Я закрыла ящик, радуясь, что это опасное предприятие завершилось, повернулась, чтобы уйти…
…и застыла в ужасе, услышав, как дверь в покои распахнулась.
Я лихорадочно огляделась. В комнате было лишь одно место, где можно было спрятаться, – под кроватью. Я вмиг очутилась на полу и скрылась из виду, стискивая кулаки и зубы. Мое сердце бешено колотилось, и я была уверена, что его услышат.
Мне хотелось плакать. Я была так уверена, что услышу, когда завершится бдение, и не подумала, что все обитатели монастыря могут разойтись, не поднимая большого шума. Хотя, возможно, они все же шумели, но я была слишком увлечена чтением писем и не заметила этого; или же толстые каменные стены поглотили весь звук. Это было не важно.
Кровать была достаточно высокой, чтобы я могла выглядывать из-под нее, и при этом достаточно низкой, чтобы меня было не видно. Я попыталась успокоить себя несколькими глубокими негромкими вдохами.
Под кроватью не лежали вещи, и ни у кого не было причин заглядывать под нее. Мне оставалось лишь взять себя в руки и ждать, когда представится возможность уйти.
Я услышала, как Фишер что-то делает в приемной; затем, когда с его возвращения не прошло и пяти минут, раздался стук в дверь. Фишер вздохнул, и я услышала, как дверь отворилась.
– Брат Уолтер, – сказал Фишер. До спальни донесся шум толпы, расходившейся по коридорам: слышались шаги, праздные разговоры, чей-то радостный смех. В тот миг меня страшно терзало желание оказаться среди них. В какую безвыходную ситуацию я себя загнала! Впрочем, совершенно во всем я винила Вонвальта.
– Тебя что-то тревожит? – устало спросил Фишер.
– Та толская девчонка. Которая просила убежища.
– Вот как, – нетерпеливо сказал обенпатре. – Я устал, брат мой. Что случилось?
– Она не в своей келье.
Я прикусила руку, чтобы не вскрикнуть. Я ощущала себя лисицей, попавшей в капкан. Меня захлестнул животный страх, первобытный и неукротимый.
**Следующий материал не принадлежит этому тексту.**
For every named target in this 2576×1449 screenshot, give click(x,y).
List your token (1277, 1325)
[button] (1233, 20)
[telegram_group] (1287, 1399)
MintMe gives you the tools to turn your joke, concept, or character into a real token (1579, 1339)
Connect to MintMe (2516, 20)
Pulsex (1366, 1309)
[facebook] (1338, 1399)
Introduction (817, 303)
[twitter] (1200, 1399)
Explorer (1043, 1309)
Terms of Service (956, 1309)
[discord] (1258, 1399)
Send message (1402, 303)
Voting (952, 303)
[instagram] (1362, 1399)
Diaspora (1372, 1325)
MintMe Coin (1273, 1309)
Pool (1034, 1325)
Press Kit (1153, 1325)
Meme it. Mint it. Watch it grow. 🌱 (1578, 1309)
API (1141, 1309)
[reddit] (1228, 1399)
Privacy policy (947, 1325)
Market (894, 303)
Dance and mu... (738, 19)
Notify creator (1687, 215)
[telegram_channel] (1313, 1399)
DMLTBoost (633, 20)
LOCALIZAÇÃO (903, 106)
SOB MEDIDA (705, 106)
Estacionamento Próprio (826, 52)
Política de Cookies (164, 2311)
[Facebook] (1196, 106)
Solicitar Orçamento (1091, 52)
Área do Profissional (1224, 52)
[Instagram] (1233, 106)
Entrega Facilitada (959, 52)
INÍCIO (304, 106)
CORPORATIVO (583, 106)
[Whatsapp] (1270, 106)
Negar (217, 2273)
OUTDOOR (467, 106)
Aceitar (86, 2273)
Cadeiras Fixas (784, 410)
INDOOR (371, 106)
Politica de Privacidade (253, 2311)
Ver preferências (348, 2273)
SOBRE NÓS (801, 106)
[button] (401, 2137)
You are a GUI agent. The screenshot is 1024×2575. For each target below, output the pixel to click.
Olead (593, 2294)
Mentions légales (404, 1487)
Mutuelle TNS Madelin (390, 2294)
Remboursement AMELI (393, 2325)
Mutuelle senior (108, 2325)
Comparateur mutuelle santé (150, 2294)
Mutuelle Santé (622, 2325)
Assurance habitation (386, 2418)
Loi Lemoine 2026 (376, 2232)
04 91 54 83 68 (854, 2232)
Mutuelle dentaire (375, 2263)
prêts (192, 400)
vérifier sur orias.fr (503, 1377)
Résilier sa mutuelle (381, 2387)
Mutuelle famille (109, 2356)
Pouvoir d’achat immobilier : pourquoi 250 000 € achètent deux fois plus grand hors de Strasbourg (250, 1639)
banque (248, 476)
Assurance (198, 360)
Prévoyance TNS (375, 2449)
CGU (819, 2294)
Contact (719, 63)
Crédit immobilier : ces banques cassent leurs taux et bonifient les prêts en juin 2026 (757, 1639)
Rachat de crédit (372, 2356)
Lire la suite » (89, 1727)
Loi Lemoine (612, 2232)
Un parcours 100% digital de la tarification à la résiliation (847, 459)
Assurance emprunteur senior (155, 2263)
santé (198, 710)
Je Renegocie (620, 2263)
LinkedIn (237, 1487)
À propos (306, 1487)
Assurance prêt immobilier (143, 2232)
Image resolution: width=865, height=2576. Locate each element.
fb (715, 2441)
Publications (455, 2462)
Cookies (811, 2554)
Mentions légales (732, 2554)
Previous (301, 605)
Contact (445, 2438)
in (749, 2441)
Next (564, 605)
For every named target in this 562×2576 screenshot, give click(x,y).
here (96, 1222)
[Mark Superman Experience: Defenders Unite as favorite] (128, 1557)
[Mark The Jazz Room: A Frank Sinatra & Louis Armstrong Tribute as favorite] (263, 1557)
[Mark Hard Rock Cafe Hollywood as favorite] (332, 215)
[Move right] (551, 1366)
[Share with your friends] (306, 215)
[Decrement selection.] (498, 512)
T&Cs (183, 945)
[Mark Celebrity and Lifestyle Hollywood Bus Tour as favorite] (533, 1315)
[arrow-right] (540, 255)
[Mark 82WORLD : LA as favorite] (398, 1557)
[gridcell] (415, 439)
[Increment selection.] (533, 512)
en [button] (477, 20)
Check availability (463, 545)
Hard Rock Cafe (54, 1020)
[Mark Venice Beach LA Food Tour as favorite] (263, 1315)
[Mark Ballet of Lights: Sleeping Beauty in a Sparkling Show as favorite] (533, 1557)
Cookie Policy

В голову полезли безумные мысли: возможно, я могла проскочить мимо них, выбежать из покоев, промчаться по лабиринту коридоров, выскочить из главного входа, пробежать мимо привратника… Но что потом? Мысли о побеге были вытеснены более темными образами, просочившимися в мое сознание, как горное масло в песок. Я представила, как меня убивают на холодной, опасной дороге к городу, пронзают мечом и оставляют замертво на обочине или хуже – разбивают мне голову, как леди Бауэр, и швыряют, задыхающуюся и оглушенную, в ледяную Гейл.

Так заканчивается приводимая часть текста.